**ПИСЬМЕННОЕ ЗАДАНИЕ A**.
Верните без изменений часть текста об огородах в Ленинграде от слов «Ленсовет принял постановление» до слов «ты моя золотая!» включительно.
**ПИСЬМЕННОЕ ЗАДАНИЕ B**.
Допишите продолжение текста об огородах в Ленинграде, начиная сразу после его последнего предложения.

Мой огород сильно затенен двумя домами. И все же я соревнуюсь с девушками. Репа у меня много лучше, чем у них. Фасоль тоже. Зато капуста у Маруси замечательно растет, а мою гусеницы едят. На зиму у нас будет небольшой запас овощей. Это хорошо!

Скудная ленинградская земля превзошла себя. Она точно понимает, как необходимо подкормить истощенных людей. Почти у каждого дома грядки. На склонах рек, в садах, парках темные листья свеклы чередуются с нежным салатом. Гряды огорожены старыми кроватями и другим железным скарбом. Репа, огурцы, брюква, турнепс… Отвыкшие за зиму от работы зубы старательно грызут морковку и репку. Живителен сок свежих овощей! Кажется, за всю жизнь не знала ничего более вкусного! На рынке продают овощи ломтиками, как заморский деликатес.

Лето хорошее. Дождливые дни сменяются солнечными. Воздух влажный, немного парный, напоминает тепличный. Растет все удивительно буйно. Хозяйки мечтают о зимних заготовках. Радуются огородники. Вечером, усталые после работы, все бегут на свои грядки с лейками, ведрами. Политые, истомленные жарой овощи наполняют воздух острым запахом. Особенно сильно пахнут помидоры, укроп. Наливаются огурцы и тыквы.

Скептики говорили весной: «Не стоит тратить последние силы. Все равно ничего не вырастет». Теперь с завистью смотрят на грядки. И не только смотрят, но и забираются в чужие огороды. Не считают это воровством. Дескать, не осудят, «война спишет». Рвут хищнически. Из-за одной, двух подросших репок выбрасывают массу мелких. Все заволновались. Как уберечься от двуногих вредителей?

Ленсовет принял постановление об ответственности за порчу огородов. Усилилась ночная охрана. Кое-как укротили распоясавшихся «печенегов». Случаи воровства стали редкими.

Однажды соседка пригласила меня к себе на огород за городской чертой. Я охотно согласилась. Приехала на конечную трамвайную остановку. Не зная местности, пошла прямо. Дома встречались редко. Попала на широкое поле, с бесконечными грядами капусты. Ласковый голос заставил меня остановиться. Кроме кочанов капусты и сильных красных листьев свеклы ничего не замечала. Пошла на голос:

— Репка ты моя золотая!

Молодая женщина сидела между грядами. Она высоко подбрасывала загорелую, черноглазую девочку.

**ИСХОДНЫЕ ДАННЫЕ**.
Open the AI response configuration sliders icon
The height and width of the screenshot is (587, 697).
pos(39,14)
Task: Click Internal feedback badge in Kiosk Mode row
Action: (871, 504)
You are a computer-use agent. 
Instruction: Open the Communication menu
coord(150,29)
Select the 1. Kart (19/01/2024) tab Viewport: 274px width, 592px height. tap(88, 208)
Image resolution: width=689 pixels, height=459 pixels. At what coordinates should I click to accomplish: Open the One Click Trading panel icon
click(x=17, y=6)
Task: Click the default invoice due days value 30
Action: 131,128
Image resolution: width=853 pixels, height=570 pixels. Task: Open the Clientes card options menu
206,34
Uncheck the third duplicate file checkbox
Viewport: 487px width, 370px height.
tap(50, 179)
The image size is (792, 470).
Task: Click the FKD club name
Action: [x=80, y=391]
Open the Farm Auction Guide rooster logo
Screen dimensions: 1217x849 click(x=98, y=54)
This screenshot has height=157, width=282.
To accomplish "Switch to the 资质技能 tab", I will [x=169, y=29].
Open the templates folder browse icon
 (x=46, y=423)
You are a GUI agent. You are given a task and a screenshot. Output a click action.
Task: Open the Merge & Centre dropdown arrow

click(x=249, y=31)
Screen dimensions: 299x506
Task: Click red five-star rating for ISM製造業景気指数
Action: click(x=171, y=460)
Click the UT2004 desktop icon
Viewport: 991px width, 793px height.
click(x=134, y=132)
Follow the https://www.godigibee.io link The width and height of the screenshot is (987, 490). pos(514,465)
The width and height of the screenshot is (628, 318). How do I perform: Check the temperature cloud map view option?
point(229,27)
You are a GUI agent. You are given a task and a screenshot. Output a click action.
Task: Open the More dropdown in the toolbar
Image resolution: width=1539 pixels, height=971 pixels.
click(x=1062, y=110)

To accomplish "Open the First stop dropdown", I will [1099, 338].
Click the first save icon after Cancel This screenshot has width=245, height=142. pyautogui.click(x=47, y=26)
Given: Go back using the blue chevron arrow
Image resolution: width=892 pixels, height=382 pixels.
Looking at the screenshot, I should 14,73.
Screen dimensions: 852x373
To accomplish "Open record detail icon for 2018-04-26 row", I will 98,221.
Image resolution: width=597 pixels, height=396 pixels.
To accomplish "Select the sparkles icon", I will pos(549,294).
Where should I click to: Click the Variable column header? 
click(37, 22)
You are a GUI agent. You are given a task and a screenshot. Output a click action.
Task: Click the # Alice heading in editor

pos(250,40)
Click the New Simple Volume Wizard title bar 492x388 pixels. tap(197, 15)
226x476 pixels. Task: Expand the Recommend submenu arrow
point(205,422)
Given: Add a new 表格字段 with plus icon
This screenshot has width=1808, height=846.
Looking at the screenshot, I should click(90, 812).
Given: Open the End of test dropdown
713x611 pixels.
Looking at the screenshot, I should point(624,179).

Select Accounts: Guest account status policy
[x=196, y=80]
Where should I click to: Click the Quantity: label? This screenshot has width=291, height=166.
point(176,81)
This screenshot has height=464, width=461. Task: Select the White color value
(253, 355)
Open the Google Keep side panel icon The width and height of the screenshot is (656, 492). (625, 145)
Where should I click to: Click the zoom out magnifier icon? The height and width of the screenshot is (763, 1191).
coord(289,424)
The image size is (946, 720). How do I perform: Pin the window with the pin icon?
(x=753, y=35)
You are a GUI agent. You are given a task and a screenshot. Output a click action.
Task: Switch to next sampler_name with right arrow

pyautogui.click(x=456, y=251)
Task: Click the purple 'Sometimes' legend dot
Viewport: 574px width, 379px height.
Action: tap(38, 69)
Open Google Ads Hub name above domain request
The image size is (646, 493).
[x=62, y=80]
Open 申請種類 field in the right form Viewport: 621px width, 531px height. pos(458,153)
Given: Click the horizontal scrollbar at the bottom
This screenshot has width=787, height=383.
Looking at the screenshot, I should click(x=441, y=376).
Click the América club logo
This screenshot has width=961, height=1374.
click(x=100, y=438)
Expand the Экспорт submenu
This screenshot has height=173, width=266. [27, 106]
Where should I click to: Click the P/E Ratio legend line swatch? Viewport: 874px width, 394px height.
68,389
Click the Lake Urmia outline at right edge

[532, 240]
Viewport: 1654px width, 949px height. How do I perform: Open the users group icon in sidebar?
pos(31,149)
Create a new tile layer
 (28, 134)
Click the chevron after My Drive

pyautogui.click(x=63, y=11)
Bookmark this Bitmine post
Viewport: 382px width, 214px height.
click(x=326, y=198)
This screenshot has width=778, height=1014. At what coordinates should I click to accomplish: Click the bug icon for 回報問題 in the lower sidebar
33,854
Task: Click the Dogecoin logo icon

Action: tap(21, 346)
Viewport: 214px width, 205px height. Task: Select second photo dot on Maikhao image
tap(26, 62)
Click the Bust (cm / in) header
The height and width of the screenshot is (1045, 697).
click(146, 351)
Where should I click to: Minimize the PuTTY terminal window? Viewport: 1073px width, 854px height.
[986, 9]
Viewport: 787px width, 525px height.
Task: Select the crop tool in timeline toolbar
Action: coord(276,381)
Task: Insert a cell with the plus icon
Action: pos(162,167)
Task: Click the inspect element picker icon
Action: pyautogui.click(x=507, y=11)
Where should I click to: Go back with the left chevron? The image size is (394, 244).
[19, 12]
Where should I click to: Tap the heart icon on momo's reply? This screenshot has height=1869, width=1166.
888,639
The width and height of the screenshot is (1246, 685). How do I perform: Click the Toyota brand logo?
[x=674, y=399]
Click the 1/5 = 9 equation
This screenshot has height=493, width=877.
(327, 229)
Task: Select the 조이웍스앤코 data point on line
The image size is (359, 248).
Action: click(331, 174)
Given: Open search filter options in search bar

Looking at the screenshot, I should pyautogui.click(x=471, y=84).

**РЕЗУЛЬТАТ A**.
Ленсовет принял постановление об ответственности за порчу огородов. Усилилась ночная охрана. Кое-как укротили распоясавшихся «печенегов». Случаи воровства стали редкими.

Однажды соседка пригласила меня к себе на огород за городской чертой. Я охотно согласилась. Приехала на конечную трамвайную остановку. Не зная местности, пошла прямо. Дома встречались редко. Попала на широкое поле, с бесконечными грядами капусты. Ласковый голос заставил меня остановиться. Кроме кочанов капусты и сильных красных листьев свеклы ничего не замечала. Пошла на голос:

— Репка ты моя золотая!

**РЕЗУЛЬТАТ B**.
— Хорошо вы здесь на солнышке устроились, — сказала я, подойдя к ним, и села рядом. Разговорились. Женщина рассказала тяжелую, но обыкновенную для Ленинграда историю: снаряд попал в их дом, убил бабушку, а спящую девочку взрывной волной отбросило в угол вместе с корзиной. Девочка осталась жива, лишь ручку поранило.

— Новую комнату нам дали, — сказала женщина, — Только жить я там не могла. Забрала Надюшку и уехала в подсобное. Боюсь одну оставлять. Работаю на огороде, в она между грядками лежит. Здесь и ходить научилась. Понемногу говорить начинает. Совсем как репка растет! И питается репкой да морковкой…

Женщина угостила меня овощами.

Дни приближаются к осени. Зелень темная, крепкая. Местами появилась золотая седина. Вода в Невке спокойная, густая. Паутинки. Их так много. Качаются тоненькие, прозрачные. Пахнет капустой. Среди могучей зелени некрасиво торчат пустые гряды: с них уже сняли овощи.

Маленькая девочка в голубом платье бежит со скакалкой:

— Раз, два… Раз, два, три, четыре, пять!..

— Сбилась? Начинай опять!

— Из-за вас, не мешайте! Раз, два, три…

Навстречу по дорожке идут раненые. Девочка, не заметив, налетела на одного из них, — высокого, в темном больничном халате. Он схватил ее на руки, подбросил.

— Еще! — смеясь, просит она.

Раненый опять подбросил девочку. На лету ее подхватил другой. И, как мячик, задыхающегося от восторга ребенка перебрасывали бойцы. Они радовались не меньше девочки. Еще выше подбрасывали, еще бережнее подхватывали.

Как хорошо, что в жизни не убита радость!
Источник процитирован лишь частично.